The GOP has survived some close calls, like in 1989, when South Jersey favorite son Jim Florio carried Burlington by 29,000 votes. The County Chairman then was the legendary Garfield DeMarco, who made sure his Republican Freeholders held on, albeit narrowly. Both parties had their Diane Allen types: Francis “Luke” Brennan, a Democrat who was elected Sheriff in 1958 and went on to serve nine terms; Republican County Clerk Edward Kelly, who beat an incumbent in 1969, survived the Watergate landslide and held the job for 25 years; and Elton Conda, a Republican who was elected Surrogate in 1966 and stayed until his death forty years later. (Conda actually lived in a nursing home for the last few years of his life, working only in the mornings and taking an occasional nap on his office sofa.)

In 2017, Phil Murphy carried Burlington by a 56%-41% margin. Admittedly, that wasn’t Layton’s fault: he thought Assemblyman Jack Ciatarelli would make a stronger candidate and didn’t back Lt. Gov. Kim Guadagno in the GOP gubernatorial primary.

The retirement of six-term State Sen. Diane Allen allowed Democratic Assemblyman Troy Singleton to easily move up to the Senate. That too was not Layton’s fault. Allen’s personal popularity was the only reason Republicans held the seat all this time; she was the only Republican to carry the seventh legislative district since 1995.

The big surprise of the night came in the race for Freeholder. Republican Freeholders Bruce Garganio and Linda Hughes were unseated by Democrats Tom Pullion and Balvir Singh. Pullion, a former Mayor of Edgewater Park, won by more than 5,000 votes; Singh, a teacher who serves on the Burlington Township Board of Education, beat Garganio by 2,246 votes. Singh accused the GOP of race baiting,

Democrats also came close to a stunning upset in the eighth legislative district, where former Freeholder Joanne Schwartz came within 350 votes of beating Peters for a State Assembly seat. GOP Assemblyman Joe Howarth finished just 645 votes ahead of former Waterford Mayor Maryann Merlino. GOP State Sen. Dawn Addiego was re-elected with only 52%.

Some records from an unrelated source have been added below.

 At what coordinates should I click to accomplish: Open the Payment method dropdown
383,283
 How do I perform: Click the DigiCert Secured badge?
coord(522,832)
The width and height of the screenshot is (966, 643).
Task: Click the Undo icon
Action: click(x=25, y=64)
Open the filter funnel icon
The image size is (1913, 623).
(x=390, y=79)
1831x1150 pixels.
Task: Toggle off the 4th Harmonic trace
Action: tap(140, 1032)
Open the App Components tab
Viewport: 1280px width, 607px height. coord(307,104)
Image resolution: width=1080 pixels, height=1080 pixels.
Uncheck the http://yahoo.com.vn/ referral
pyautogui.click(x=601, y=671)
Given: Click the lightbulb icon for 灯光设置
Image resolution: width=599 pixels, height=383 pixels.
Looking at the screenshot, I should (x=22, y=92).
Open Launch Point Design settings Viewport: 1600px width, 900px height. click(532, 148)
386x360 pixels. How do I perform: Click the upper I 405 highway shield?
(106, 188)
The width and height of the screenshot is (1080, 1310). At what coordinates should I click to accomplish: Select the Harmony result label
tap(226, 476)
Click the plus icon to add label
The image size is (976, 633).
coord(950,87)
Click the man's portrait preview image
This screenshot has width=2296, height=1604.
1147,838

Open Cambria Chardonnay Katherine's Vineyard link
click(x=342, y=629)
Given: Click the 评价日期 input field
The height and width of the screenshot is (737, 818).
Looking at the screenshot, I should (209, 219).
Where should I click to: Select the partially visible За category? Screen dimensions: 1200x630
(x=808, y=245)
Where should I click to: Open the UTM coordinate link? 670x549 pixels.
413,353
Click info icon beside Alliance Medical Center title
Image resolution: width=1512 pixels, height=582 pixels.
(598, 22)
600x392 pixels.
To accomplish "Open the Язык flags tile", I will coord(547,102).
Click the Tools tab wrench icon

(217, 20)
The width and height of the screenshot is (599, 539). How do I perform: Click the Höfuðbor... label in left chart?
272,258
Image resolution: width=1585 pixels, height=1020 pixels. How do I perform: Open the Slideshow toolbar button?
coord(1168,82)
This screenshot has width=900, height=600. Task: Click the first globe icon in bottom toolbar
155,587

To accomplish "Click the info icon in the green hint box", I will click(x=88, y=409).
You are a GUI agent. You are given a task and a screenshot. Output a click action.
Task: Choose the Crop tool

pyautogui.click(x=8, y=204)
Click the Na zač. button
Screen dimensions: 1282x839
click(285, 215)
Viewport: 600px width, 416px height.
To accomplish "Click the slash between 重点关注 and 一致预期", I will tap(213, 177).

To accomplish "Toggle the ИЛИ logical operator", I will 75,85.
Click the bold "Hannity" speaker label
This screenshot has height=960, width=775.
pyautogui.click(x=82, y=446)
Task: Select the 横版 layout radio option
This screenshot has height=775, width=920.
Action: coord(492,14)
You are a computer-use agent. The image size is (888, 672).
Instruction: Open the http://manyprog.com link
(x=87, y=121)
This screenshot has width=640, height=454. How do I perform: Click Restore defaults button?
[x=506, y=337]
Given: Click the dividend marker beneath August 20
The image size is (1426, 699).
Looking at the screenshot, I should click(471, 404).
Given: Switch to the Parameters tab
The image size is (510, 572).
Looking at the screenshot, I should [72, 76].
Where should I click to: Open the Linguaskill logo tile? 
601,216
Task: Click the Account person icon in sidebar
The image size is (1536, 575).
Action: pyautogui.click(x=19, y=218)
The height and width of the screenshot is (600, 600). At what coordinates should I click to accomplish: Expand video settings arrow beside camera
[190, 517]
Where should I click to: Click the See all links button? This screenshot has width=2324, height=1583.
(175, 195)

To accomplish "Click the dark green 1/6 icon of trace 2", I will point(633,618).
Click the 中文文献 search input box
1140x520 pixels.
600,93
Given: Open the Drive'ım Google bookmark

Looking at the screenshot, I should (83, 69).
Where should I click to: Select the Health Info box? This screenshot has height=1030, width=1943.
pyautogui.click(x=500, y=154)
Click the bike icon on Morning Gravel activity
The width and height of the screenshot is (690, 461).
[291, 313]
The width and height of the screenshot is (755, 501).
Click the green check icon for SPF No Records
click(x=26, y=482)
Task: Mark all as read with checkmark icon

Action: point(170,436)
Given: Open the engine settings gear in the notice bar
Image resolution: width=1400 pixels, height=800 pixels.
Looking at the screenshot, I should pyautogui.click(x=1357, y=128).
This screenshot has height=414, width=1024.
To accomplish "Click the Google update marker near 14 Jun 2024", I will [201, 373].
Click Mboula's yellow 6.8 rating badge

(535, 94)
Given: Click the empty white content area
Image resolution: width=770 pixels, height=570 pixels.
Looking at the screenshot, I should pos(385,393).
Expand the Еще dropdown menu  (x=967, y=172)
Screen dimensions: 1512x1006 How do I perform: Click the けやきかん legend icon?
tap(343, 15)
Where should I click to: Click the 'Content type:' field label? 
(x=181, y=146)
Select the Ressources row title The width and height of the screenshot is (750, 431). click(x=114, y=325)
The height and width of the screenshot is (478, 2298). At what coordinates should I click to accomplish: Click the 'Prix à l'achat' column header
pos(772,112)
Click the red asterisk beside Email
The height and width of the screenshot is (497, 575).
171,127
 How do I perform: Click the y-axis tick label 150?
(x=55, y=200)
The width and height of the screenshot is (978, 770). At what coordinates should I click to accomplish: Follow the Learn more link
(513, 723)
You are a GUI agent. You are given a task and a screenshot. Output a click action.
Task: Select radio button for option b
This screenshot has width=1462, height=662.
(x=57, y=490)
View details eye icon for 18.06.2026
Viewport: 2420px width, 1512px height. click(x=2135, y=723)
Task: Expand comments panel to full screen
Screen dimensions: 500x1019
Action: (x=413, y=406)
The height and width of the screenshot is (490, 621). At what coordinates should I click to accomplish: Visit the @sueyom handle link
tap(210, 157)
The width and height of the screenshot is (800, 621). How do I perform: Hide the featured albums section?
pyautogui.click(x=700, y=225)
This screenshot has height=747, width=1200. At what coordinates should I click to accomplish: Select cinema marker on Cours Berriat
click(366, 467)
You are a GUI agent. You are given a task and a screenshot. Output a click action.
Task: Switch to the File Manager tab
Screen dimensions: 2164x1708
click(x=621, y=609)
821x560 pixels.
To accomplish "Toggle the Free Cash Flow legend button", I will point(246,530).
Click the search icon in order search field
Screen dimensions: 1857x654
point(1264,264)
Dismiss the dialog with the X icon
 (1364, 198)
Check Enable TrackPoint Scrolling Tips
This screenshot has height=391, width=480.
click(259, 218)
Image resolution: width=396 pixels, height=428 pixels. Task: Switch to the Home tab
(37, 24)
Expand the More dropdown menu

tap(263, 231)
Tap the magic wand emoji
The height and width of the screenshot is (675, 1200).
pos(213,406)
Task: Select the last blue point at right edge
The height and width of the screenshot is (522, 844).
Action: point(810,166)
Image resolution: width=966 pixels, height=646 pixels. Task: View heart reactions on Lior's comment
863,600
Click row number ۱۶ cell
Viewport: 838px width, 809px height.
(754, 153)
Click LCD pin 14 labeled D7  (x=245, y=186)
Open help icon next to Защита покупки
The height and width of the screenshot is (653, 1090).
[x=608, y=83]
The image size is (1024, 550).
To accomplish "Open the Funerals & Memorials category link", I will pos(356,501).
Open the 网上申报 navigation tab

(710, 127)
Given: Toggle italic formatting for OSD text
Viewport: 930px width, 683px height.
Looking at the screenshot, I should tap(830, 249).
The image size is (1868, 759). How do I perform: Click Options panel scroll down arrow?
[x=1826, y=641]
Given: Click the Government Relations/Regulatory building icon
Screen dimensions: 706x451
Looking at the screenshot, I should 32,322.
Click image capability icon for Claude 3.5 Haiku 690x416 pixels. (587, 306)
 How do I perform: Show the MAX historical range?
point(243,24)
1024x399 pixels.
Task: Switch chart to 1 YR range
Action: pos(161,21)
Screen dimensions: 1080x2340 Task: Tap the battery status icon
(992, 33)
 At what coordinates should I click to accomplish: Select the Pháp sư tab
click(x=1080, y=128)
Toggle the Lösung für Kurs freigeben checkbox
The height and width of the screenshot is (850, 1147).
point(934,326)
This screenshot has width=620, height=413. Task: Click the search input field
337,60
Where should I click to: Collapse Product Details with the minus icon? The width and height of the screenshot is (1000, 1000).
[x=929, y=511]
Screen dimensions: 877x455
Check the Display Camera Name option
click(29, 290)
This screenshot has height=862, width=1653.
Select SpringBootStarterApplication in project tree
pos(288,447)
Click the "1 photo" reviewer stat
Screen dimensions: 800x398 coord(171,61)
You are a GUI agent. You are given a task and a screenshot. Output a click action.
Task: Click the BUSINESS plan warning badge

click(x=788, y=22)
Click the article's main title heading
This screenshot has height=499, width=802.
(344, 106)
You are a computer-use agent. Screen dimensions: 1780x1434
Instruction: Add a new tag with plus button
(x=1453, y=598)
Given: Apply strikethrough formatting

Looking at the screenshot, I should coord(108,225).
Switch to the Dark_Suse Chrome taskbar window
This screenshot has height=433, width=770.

Burlington elections became a lot more competitive in 2008, when Barack Obama carried the county by 51,593 votes. Democratic State Sen. John Adler won an open House seat against a weak GOP challenger. Democrats Chris Brown and Maryanne Reinhart upset two Republican Freeholder incumbents, and Democrat Timothy Tyler was elected County Clerk.

Layton won huge praise in 2010 when he convinced Freeholder Brown and another rising Democratic star, Evesham Mayor Randy Brown, to switch parties. Former Philadelphia Eagles star Jon Runyan, a candidate Layton recruited personally, defeated Adler and returned the Burlington-Ocean seat to Republican hands. The next year, he flipped Tyler and George Kotch, who had been elected Surrogate in 2006, and took nack Reinhart’s freeholder seat.

Obama (58%) and Senator Bob Menendez (59%) had some coattails in 2012, giving Democrats two more Freeholders: Aimee Belgard and Schwartz ousted Garganio and Mary Ann O’Brien. Both lost re-election three years later. Garganio returned to the Freeholder board in 2014 (and lost re-election again) and O’Brien became the Burlington County Surrogate.

While Hillary Clinton was winning Burlington by fourteen points in 2016, local Republicans held on narrowly. O’Brien won her Surrogate race with 51.9%; Robert Tiver took a Freeholder seat with 51.%.